Quattro anni dopo, nelle Olimpiadi di Atlanta 1996, quelle della maturità sportiva, a 28 anni si innalza sulla vetta del palcoscenico canoistico mondiale: prima soddisfazione individuale con l’oro nel K1 500m, poi bis olimpico con la sua specialità, il K2 1000m. In coppia con Daniele Scarpa otterrà il primo oro azzurro, bissato quattro anni dopo a Sydney in coppia con Beniamino Bonomi. Fu un’impresa storica per il movimento olimpico italiano, festeggiata così in uno dei momenti storici del giornalismo sportivo e della televisione italiana:
Nella voce strozzata in gola di Giampiero Galeazzi c’è la gioia e l’esultanza dell’Italia intera, orgogliosa di un’impresa storica, in una specialità che certamente non è mai stata così azzurra come durante la carriera di Antonio, che si arricchirà con un’ultima medaglia olimpica: nelle Olimpiadi di Atene 2004, infatti, la coppia Bonomi-Rossi non riuscirà a difendere il titolo olimpico conquistato quattro anni prima.
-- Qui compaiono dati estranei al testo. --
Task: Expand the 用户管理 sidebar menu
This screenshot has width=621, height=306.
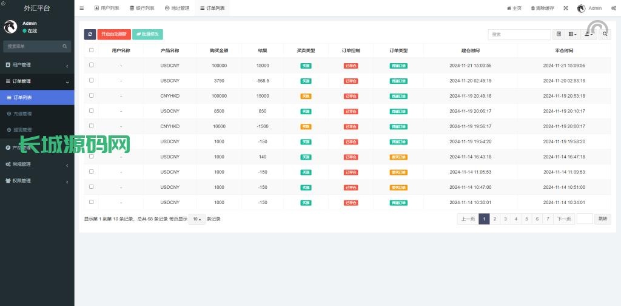Action: (36, 65)
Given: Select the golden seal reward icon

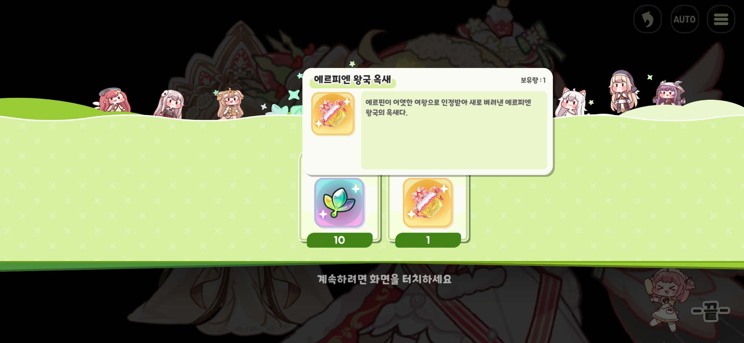Looking at the screenshot, I should tap(428, 203).
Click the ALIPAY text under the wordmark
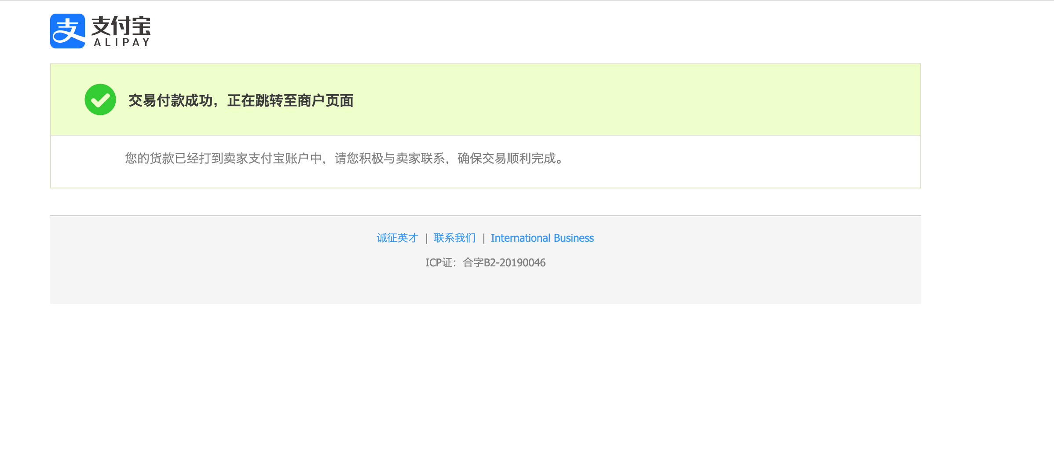Viewport: 1054px width, 472px height. click(122, 43)
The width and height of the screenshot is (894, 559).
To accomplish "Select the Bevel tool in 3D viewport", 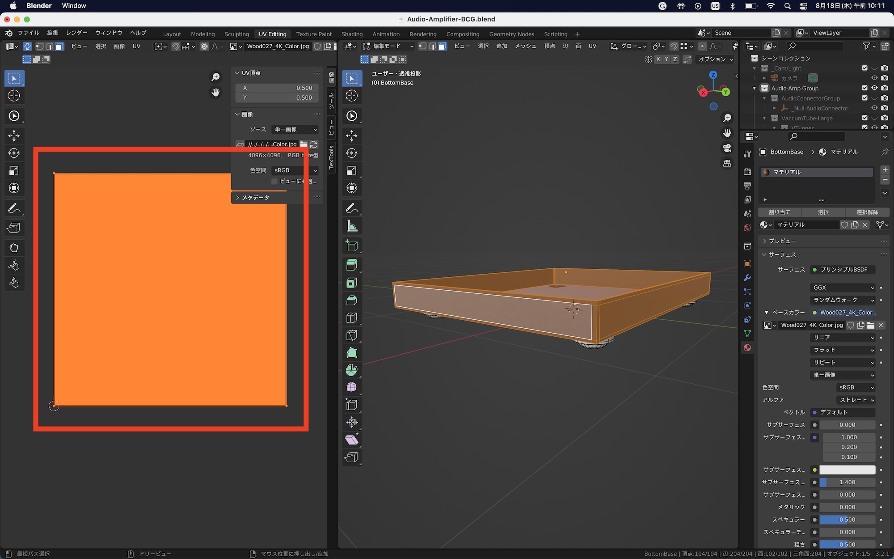I will [352, 300].

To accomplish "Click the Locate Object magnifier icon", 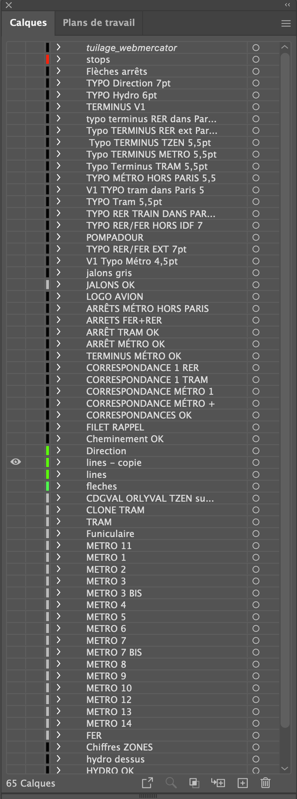I will pos(171,783).
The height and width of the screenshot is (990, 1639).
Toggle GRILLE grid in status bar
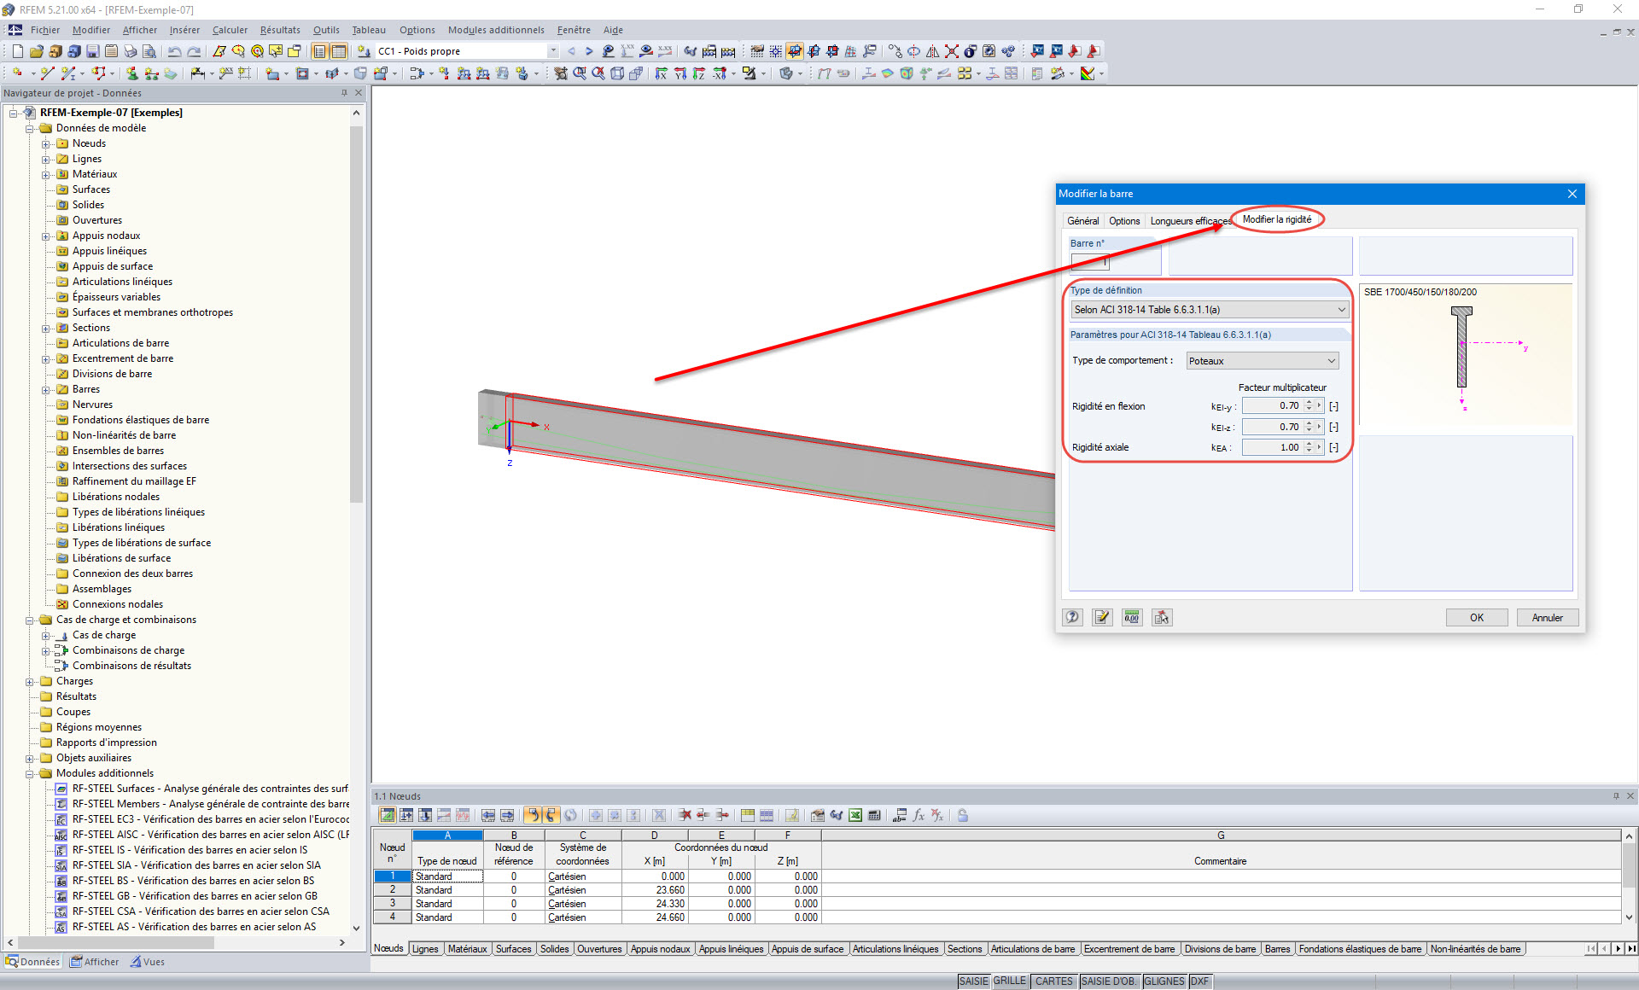click(1009, 981)
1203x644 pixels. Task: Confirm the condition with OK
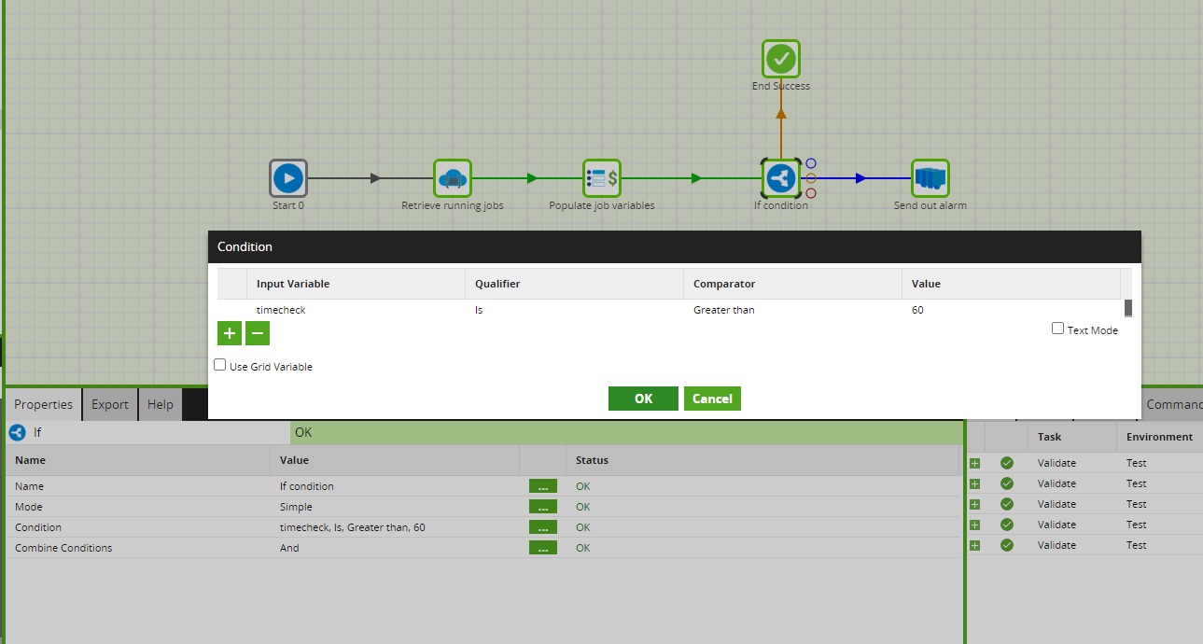[x=642, y=398]
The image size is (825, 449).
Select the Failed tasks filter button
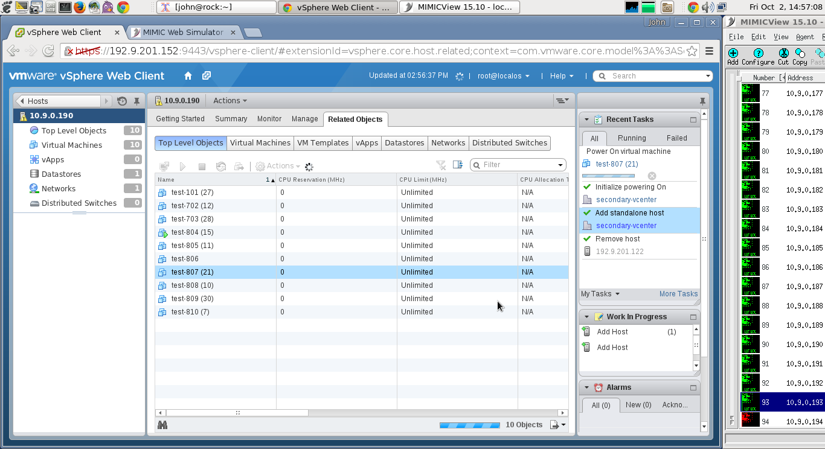click(676, 138)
Dovranno accontentarsi di un argento, l’ultima medaglia che mancava al palmares olimpico di Antonio.
La sua carriera olimpica si chiuderà con l’infruttuosa partecipazione a Pechino 2008 (eccezion fatta per il suo ruolo di portabandiera azzurro), ma il suo palmares vanta non solo titoli olimpici: nei Mondiali da lui disputati, otterrà 3 ori, 3 argenti e un bronzo; negli Europei un oro e due bronzi, l’ultimo nel 2008. Mai ufficialmente ritirato, dal 2009 si dedica principalmente all’attività politica: prima diviene Assessore allo Sport nella Provincia di Lecco, poi nel 2013 entra a far parte della Giunta Regionale della Lombardia, sempre come Assessore allo Sport.
Il giusto coronamento di una carriera, quella sportiva, di un Rossi che ha sempre saputo sfidare la corrente.